Looks like we're not just dealing with men marrying twelve year old girls.
 
 
diz
16:23 / 11.06.03
Matthew, as I understand it, it is a fact that most reported incidents of paedophilia occur within the family unit, and by most I mean 99.999% of cases. That said, our british, and I assume your american, media see fit to overlook this little problem and its much broader implications in favour of lone pervert stories.

this is a huge general blind spot in the American media at least, not limited to pedophilia in the least. IIRC, and i don't have my statistics on me, most women who are raped are raped by people they know (boyfriends, husbands, friends, acquaintances, or family members), and women are significantly more likely to be the victims of domestic violence than street violence.

you would never know any of this by looking at where the media chooses to place emphasis. much more ink is spilled on the subject of the dangers of our urban streets than on the dangers of our suburban homes. we drill fear into everyone about walking home at night, and teach women in particular how to defend herself against the man in the bushes without acknowledging that they're actually safer walking home than they are once they actually get there.

i think it's also worth noting (again, IIRC, please correct me if i'm wrong) that rates of domestic abuse, marital infidelity, alcoholism, suicide, etc. are significantly higher with members of certain professions (police and military especially) which are held in high social regard, and in certain geographical areas (the Bible Belt, basically) that we are taught to revere as the most safe and least affected by the ravages of urban crime.

as a result, we demonize the subhuman, almost exclusively non-white street criminal and the lone pervert (especially keeping in mind the increasing tendency among culutral conservatives to link homosexuality and pedophilia) rather than acknowledge how deeply fucked up our traditional patriarchal Christian family structure is.

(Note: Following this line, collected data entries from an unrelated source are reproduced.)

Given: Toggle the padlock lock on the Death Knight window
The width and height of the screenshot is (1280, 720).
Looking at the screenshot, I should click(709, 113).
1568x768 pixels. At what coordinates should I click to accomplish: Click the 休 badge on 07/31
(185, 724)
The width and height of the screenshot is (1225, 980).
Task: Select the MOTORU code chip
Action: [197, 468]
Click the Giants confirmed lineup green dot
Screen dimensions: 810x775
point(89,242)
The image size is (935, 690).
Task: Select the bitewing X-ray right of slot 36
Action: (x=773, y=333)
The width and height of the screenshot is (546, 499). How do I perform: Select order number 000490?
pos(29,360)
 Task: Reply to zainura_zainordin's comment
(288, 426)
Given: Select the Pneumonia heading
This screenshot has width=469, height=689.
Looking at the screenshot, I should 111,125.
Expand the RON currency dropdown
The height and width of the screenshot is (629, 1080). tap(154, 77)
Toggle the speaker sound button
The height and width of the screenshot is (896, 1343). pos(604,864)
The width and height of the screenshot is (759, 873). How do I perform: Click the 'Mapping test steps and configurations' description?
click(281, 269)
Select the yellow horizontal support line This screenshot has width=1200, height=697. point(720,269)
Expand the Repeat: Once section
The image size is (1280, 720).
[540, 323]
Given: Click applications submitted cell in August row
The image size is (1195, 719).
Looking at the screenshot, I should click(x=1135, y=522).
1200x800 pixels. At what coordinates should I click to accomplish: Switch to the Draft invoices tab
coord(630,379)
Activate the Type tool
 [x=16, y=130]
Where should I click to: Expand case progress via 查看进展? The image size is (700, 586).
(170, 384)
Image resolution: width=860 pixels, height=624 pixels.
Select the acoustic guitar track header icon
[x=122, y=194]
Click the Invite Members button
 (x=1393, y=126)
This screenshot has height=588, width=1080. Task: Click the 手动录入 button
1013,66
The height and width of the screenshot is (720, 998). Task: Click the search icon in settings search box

as a whole, America is projecting its fears of everything that is happening in the very heart of traditional America onto the Other, and the quite frankly deceptively inaccurate portrayal of the average pedophile as a perverted (i.e. queer) stranger is a major part of that.
 
 
Ganesh
16:29 / 11.06.03
Bobossboy: I don't mind lengthy quoting at all, but it isn't actually my research paper; it's all paraphrased from a review of the subject in the Archives of Human Sexuality.
 
 
Spaniel
19:58 / 11.06.03
By "research" I only meant that you had dug the information up, not that you were the author.